* **Action item**: From the data below, repeat exactly the lines from the line with "About Us (116, 2268)" to the line with "[Share on E-Mail] (36, 1677)", both included.

(Saved data entries)
BEGIN
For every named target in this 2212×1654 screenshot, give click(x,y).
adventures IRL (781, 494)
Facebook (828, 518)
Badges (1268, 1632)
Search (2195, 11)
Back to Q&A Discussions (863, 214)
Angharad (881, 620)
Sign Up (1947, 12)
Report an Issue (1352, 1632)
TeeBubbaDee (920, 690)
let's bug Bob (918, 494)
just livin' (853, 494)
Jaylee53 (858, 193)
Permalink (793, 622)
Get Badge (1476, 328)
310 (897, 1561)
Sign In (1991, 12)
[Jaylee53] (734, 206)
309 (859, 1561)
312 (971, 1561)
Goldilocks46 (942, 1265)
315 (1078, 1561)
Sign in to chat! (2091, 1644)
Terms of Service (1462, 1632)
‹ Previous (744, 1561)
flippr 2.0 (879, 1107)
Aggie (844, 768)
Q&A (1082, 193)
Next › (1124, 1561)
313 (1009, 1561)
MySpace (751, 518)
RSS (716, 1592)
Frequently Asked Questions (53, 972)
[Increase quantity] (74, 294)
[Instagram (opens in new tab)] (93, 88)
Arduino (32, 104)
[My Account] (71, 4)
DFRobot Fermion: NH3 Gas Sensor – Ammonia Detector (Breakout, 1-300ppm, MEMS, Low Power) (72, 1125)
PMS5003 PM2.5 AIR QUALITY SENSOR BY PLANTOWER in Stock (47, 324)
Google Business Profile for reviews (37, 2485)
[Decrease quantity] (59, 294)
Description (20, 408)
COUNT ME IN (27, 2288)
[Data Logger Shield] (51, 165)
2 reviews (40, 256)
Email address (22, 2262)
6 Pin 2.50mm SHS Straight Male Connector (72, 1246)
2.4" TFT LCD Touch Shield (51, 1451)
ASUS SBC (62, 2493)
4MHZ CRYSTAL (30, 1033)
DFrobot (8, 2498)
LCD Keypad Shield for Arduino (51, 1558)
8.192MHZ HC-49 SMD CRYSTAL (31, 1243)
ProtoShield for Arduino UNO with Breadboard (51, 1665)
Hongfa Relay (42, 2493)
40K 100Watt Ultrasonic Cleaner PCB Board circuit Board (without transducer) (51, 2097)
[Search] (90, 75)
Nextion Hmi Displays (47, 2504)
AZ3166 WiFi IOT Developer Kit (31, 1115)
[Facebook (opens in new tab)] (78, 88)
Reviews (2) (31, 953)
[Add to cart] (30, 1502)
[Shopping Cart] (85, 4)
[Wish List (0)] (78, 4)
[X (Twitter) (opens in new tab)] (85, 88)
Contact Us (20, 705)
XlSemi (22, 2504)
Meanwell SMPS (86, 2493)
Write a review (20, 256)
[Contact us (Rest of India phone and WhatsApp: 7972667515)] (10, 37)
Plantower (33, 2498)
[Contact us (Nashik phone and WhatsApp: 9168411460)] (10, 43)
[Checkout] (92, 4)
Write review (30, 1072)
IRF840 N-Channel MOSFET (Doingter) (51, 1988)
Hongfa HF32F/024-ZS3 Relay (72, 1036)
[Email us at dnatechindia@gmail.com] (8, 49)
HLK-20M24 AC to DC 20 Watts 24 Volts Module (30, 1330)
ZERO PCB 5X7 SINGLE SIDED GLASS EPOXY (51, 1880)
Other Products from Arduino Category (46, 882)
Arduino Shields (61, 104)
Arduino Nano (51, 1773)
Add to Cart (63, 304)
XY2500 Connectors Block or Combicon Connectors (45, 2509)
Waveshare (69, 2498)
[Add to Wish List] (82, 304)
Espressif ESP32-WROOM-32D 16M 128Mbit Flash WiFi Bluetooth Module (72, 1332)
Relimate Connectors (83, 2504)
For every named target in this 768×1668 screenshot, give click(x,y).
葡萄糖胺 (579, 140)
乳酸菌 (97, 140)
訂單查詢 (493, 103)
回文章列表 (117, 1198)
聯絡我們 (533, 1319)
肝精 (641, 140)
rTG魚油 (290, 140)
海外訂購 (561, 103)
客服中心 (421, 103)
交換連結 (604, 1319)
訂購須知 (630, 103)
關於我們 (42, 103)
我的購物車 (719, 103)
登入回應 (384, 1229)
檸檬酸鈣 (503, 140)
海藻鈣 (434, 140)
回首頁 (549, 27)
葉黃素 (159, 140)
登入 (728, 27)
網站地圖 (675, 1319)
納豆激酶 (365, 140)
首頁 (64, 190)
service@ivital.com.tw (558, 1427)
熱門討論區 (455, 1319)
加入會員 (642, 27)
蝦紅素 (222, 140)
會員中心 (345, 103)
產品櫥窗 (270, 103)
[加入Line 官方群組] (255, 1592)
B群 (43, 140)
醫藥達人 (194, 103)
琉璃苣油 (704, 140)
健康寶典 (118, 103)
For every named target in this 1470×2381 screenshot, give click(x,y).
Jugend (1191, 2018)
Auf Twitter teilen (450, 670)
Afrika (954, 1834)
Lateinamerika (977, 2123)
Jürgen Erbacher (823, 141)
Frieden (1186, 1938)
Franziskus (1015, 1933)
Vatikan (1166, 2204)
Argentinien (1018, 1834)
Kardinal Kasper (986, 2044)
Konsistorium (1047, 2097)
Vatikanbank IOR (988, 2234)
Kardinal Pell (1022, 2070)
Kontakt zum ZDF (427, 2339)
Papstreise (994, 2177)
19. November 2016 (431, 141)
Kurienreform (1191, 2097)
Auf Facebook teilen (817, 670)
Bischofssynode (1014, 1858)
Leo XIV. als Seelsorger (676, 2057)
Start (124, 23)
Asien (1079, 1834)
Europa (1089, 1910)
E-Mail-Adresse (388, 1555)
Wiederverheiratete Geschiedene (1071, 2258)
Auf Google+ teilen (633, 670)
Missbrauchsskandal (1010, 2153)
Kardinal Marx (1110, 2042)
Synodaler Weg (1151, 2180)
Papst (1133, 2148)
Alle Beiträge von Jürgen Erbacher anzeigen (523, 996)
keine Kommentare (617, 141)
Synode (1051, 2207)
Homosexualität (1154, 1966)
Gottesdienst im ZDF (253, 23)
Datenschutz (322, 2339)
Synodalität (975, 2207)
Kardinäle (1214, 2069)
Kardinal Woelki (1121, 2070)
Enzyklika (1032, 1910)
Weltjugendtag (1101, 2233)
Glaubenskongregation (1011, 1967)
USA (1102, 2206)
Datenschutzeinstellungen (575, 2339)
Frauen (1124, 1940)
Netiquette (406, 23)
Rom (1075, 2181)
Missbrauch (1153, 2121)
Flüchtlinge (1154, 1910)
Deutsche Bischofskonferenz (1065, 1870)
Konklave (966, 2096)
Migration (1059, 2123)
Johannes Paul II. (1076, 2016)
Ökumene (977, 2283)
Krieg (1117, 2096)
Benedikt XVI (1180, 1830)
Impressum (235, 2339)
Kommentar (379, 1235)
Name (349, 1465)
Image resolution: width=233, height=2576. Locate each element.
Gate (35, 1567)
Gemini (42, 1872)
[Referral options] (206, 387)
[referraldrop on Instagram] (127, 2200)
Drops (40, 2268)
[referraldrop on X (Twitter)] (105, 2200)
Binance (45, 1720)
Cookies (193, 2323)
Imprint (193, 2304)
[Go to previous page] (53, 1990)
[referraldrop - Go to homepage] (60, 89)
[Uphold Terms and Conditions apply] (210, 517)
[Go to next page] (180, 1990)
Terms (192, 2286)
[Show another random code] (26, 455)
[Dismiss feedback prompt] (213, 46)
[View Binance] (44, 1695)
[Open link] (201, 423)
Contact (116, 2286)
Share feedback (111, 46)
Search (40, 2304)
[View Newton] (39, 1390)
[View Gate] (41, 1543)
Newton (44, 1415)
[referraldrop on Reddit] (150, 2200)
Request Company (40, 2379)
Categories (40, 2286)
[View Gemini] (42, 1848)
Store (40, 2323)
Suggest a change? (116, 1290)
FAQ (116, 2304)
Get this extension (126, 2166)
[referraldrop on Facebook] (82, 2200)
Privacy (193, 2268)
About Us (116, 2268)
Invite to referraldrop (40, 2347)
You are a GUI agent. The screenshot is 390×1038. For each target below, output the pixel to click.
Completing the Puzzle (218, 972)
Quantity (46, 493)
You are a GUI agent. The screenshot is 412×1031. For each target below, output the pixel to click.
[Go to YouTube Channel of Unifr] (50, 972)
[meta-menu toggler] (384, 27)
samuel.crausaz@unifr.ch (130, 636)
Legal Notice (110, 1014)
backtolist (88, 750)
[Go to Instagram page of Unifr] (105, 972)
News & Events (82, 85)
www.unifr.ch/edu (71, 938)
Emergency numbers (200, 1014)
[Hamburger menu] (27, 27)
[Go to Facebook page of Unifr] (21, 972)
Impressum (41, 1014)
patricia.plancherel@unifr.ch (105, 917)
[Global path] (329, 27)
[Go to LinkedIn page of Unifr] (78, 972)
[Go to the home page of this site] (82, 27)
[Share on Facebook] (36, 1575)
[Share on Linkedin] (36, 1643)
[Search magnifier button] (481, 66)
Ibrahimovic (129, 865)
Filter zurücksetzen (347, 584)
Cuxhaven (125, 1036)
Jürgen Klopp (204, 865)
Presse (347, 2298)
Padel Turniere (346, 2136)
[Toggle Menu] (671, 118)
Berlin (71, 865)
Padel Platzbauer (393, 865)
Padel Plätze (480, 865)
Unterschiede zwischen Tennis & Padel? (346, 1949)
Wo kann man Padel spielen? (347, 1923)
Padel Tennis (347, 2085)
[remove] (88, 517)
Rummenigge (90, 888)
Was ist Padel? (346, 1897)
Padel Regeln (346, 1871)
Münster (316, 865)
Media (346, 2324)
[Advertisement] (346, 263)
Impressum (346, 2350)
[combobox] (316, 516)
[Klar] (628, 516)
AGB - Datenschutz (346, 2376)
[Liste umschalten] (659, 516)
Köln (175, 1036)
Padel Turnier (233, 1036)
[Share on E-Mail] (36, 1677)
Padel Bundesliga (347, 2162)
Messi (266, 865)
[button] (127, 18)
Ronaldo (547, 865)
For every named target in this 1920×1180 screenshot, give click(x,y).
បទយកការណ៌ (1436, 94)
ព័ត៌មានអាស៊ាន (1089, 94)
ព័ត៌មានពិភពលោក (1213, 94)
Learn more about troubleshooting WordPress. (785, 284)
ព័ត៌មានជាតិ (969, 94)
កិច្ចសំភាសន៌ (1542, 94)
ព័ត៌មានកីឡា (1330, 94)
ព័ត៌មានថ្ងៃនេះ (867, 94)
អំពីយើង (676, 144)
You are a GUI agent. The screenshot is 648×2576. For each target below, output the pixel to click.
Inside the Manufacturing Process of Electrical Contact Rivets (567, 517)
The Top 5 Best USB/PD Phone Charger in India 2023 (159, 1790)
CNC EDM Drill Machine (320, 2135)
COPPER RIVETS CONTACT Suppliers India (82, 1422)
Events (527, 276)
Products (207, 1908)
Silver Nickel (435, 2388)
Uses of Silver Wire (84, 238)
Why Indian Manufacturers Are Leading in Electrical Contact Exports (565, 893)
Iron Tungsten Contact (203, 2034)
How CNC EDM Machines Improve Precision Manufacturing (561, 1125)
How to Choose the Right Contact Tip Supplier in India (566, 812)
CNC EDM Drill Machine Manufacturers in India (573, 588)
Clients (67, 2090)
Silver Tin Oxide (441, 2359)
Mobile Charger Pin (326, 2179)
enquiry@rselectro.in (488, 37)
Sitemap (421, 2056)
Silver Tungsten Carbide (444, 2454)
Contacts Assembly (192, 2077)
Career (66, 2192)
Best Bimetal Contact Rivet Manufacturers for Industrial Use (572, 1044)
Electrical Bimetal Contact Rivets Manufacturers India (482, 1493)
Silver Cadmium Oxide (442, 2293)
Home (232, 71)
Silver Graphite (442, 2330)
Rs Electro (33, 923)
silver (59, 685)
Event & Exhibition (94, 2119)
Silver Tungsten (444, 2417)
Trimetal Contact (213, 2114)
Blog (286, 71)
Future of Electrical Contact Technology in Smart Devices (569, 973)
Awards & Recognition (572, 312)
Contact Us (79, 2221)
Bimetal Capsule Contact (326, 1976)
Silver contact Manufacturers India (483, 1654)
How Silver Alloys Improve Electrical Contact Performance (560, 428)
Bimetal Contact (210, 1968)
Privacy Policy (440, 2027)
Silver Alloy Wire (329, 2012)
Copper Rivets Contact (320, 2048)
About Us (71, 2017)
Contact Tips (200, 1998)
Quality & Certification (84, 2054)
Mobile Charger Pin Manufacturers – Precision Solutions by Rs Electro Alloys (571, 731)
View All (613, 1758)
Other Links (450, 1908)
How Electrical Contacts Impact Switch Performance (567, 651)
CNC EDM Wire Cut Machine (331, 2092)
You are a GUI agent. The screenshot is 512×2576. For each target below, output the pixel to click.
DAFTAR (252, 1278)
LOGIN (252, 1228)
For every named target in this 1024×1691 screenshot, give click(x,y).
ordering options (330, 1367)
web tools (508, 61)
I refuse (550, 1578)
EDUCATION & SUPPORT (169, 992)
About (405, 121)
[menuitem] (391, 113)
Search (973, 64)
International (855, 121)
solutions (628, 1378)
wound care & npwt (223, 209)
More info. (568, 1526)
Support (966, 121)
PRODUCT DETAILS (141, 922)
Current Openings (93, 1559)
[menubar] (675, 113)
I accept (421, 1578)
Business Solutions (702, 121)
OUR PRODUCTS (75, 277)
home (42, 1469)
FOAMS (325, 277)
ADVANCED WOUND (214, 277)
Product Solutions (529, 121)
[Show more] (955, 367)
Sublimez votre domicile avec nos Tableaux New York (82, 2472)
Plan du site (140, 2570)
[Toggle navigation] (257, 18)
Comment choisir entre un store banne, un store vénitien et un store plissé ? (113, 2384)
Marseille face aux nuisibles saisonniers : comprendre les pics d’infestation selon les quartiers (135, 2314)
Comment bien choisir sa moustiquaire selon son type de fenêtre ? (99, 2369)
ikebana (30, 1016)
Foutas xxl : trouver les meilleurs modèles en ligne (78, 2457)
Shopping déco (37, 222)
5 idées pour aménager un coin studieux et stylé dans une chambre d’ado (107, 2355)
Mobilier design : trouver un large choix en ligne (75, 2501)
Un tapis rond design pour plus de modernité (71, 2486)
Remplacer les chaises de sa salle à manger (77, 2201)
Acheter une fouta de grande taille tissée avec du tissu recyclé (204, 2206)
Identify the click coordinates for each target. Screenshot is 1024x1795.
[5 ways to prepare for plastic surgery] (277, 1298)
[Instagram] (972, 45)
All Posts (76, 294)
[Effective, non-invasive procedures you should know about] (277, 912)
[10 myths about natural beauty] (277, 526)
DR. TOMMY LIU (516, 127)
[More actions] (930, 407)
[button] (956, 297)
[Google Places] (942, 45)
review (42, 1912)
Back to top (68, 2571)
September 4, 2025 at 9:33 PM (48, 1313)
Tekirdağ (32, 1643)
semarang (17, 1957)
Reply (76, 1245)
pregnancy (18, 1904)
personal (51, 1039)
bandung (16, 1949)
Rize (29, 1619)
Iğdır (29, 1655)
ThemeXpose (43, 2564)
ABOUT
END
* **Exercise response**:
About Us (116, 2268)
Invite to referraldrop (40, 2347)
You are a GUI agent. The screenshot is 390×1038. For each target below, output the pixel to click.
Completing the Puzzle (218, 972)
Quantity (46, 493)
You are a GUI agent. The screenshot is 412×1031. For each target below, output the pixel to click.
[Go to YouTube Channel of Unifr] (50, 972)
[meta-menu toggler] (384, 27)
samuel.crausaz@unifr.ch (130, 636)
Legal Notice (110, 1014)
backtolist (88, 750)
[Go to Instagram page of Unifr] (105, 972)
News & Events (82, 85)
www.unifr.ch/edu (71, 938)
Emergency numbers (200, 1014)
[Hamburger menu] (27, 27)
[Go to Facebook page of Unifr] (21, 972)
Impressum (41, 1014)
patricia.plancherel@unifr.ch (105, 917)
[Global path] (329, 27)
[Go to LinkedIn page of Unifr] (78, 972)
[Go to the home page of this site] (82, 27)
[Share on Facebook] (36, 1575)
[Share on Linkedin] (36, 1643)
[Search magnifier button] (481, 66)
Ibrahimovic (129, 865)
Filter zurücksetzen (347, 584)
Cuxhaven (125, 1036)
Jürgen Klopp (204, 865)
Presse (347, 2298)
Padel Turniere (346, 2136)
[Toggle Menu] (671, 118)
Berlin (71, 865)
Padel Platzbauer (393, 865)
Padel Plätze (480, 865)
Unterschiede zwischen Tennis & Padel? (346, 1949)
Wo kann man Padel spielen? (347, 1923)
Padel Tennis (347, 2085)
[remove] (88, 517)
Rummenigge (90, 888)
Was ist Padel? (346, 1897)
Padel Regeln (346, 1871)
Münster (316, 865)
Media (346, 2324)
[Advertisement] (346, 263)
Impressum (346, 2350)
[combobox] (316, 516)
[Klar] (628, 516)
AGB - Datenschutz (346, 2376)
[Liste umschalten] (659, 516)
Köln (175, 1036)
Padel Turnier (233, 1036)
[Share on E-Mail] (36, 1677)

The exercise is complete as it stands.